═══ DATA TO USE ═══
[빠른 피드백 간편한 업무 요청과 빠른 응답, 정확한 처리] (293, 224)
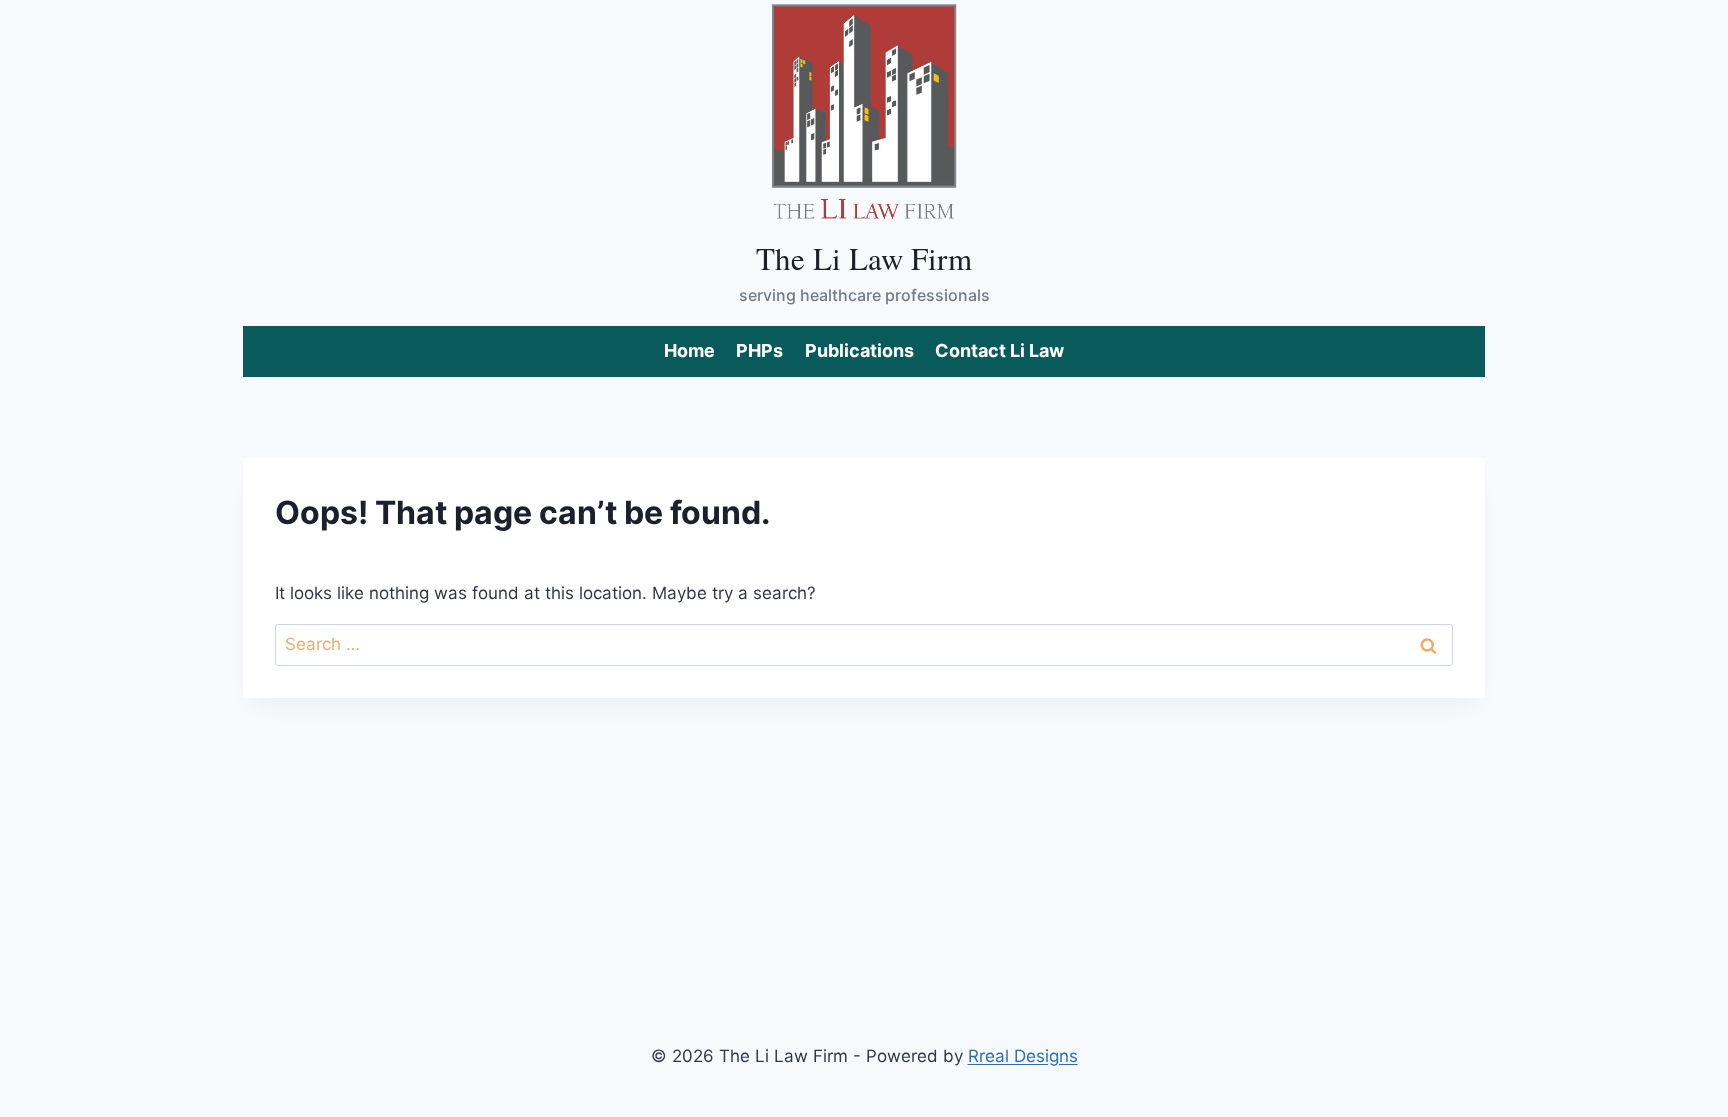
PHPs (759, 350)
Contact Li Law (999, 350)
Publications (859, 350)
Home (689, 350)
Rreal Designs (1023, 1056)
═══
ASSIGNED TASK: If an entry contains a picture, skip the picture and reproduce everything else exactly.

TASK RESPONSE:
[빠른 피드백 간편한 업무 요청과 빠른 응답, 정확한 처리] (293, 224)
PHPs (759, 350)
Contact Li Law (999, 350)
Publications (859, 350)
Home (689, 350)
Rreal Designs (1023, 1056)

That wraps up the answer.